Microsoft Exchange - Remote Code Execution (ProxyNotFound - CVE-2021-28480, CVE-2021-28481, CVE-2021-28482, CVE-2021-28483) (CVE-2021-28480, CVE-2021-28481, CVE-2021-28482, CVE-2021-28483)
- CVSSv3 Score
- Vulnerability description
Microsoft Exchange is vulnerable to the ProxyNotFound attack chain, a Remote Code Execution vulnerability, affecting the ecp endpoint, that can be used by an unauthenticated malicious attacker to execute commands on the server.
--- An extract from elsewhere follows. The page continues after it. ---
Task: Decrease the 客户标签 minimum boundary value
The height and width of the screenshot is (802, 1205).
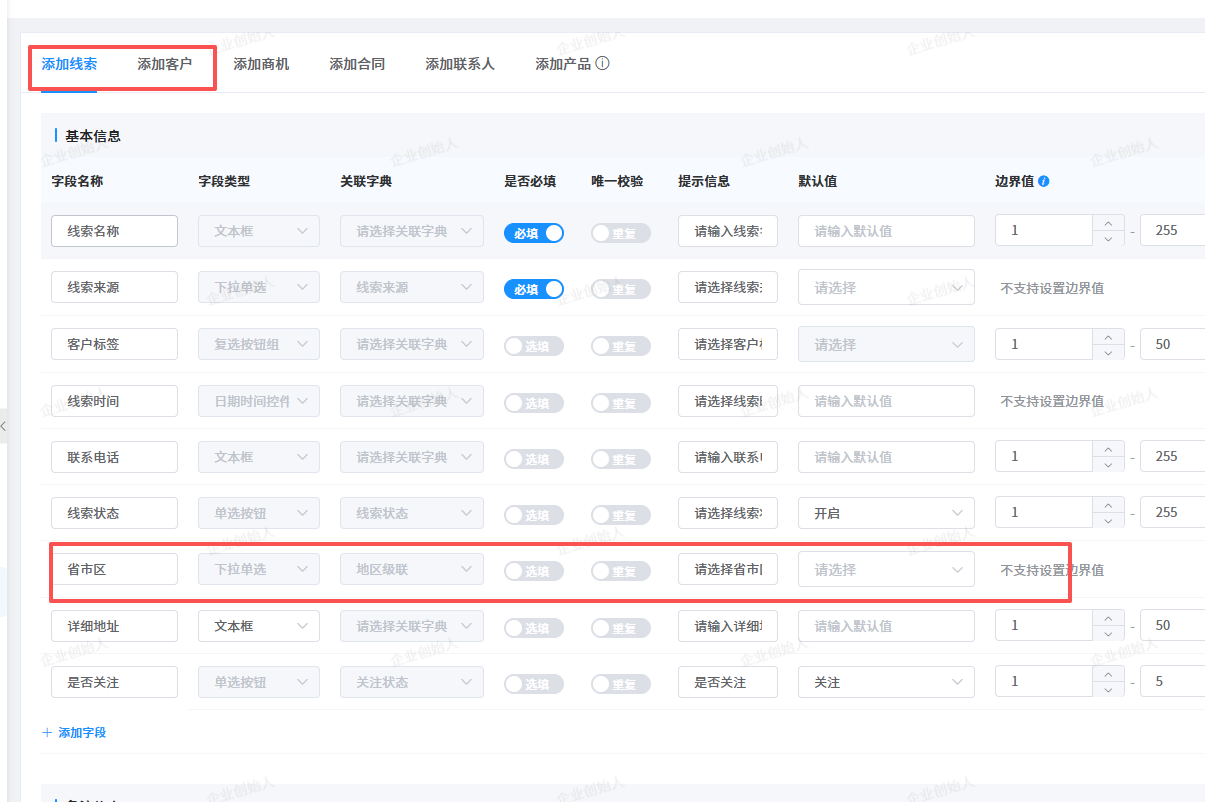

CVE-2021-28480 and CVE-28481 are pre-authentication vulnerabilities, and CVE-2021-28482 and CVE-28483 are post-authgentication vulnerabilities.
- Risk description
The risk exists that a remote unauthenticated attacker can fully compromise the Exchange server in order to steal confidential information, install ransomware or pivot to the internal network.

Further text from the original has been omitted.